Bah, à quoi bon ? Il le sentait, il savait que c’était possible ; mais il ne parvenait pas à l’imaginer concrètement. Il avait connu des gens qui semblaient vivre en paix c’était ce qui l’aiguillonnait, mais il ne l’avait jamais atteinte lui-même.

Et quand bien même on atteindrait individuellement à ces sommets spirituels, que deviendrait le reste de l’humanité ?

Il faillit crier, dans son angoisse, il faillit demander : Combien de temps faudra-t-il pour que le monde cesse de rapetasser les unes sur les autres des solutions partielles à ce problème ? Des solutions qui, à leur tour, engendrent de nouveaux problèmes ? Chez lui, déjà, ce n’était guère brillant, mais alors ici… !

Des hommes s’assemblaient dans le petit matin terne pour détruire à la pioche et à la pelle une route neuve pour qu’une machine puisse la recracher au fur et à mesure.

L’Amérique, bon sang ! De tout les pays du monde, il a fallu qu’ils m’expédient en Amérique !

Dans sa jeunesse, il avait passé trois ans aux Indes, dans ce pays qui avait choisi en dernier ressort de préserver son héritage spirituel plutôt que d’accepter une aide assortie d’une alliance forcée avec l’une des grandes puissances. Là-bas, les malades nourris, les mal logés étaient légion. Et quelques-uns étaient heureux.

Dans combien de temps nous mettrons-nous à la recherche d’un mode de vie dans lequel les problèmes n’auront plus d’importance ?

 

 

Plein de bonne volonté, Turpin s’ingéniait à faire de nouvelles propositions ; toutes les ressources de sa compagnie y passaient : psychologues, ordinateurs, banques de données gigantesques. Décidément, il passait complètement à côté.

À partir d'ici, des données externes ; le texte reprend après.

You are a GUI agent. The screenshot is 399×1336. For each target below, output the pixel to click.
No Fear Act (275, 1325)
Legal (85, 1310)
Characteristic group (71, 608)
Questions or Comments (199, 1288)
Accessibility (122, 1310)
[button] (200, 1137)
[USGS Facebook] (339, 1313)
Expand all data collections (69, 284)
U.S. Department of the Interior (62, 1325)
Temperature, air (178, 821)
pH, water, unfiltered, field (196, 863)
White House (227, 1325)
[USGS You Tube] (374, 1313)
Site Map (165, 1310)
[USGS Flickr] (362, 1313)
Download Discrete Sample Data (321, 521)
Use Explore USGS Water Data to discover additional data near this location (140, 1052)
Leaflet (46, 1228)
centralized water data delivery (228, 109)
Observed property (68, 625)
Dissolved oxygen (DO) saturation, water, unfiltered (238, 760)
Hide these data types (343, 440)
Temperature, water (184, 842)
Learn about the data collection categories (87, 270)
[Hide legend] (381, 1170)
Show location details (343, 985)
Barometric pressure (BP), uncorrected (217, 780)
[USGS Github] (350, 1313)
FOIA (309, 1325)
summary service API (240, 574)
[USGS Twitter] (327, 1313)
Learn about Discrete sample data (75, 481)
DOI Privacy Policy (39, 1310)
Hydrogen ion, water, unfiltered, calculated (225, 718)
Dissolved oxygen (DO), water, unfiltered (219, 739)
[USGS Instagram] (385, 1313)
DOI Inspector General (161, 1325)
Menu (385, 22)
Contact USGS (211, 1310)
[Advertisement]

Sheklov lui-même n’aurait d’ailleurs pas juré avoir tout compris.

En écoutant Turpin, il finit par le soupçonner de ne plus entretenir la conversation que par politesse. L’idée qu’il y avait « quelqu’un dans les alentours de Pluton », malgré ses graves implications pour tous les hommes, à l’Est comme à l’Ouest, ne lui disait rien de concret. Un quart de siècle d’isolement mi-imposé, mi-volontaire, avait forcément modifié la façon de penser de ses compatriotes d’adoption qu’il méprisait tant ; mais il était inévitable, pour se mettre à l’abri des soupçons, qu’il laisse sa propre pensée subir le même conditionnement.

Dans ces conditions…

Agent loyal, Sheklov n’aimait pas la conclusion à laquelle il était en train de parvenir malgré lui. Mais il fallait pourtant regarder les choses en face. Il ne pouvait plus éviter de se demander si ses chefs l’avaient expédié ici, sincèrement convaincus qu’il y trouverait une piste, un indice nouveau, ou tout simplement parce qu’ils avaient cédé au vieux réflexe d’une époque révolue pendant laquelle l’Amérique avait été le riche et puissant rival avec lequel il convenait d’entrer en concurrence en attendant de le surpasser.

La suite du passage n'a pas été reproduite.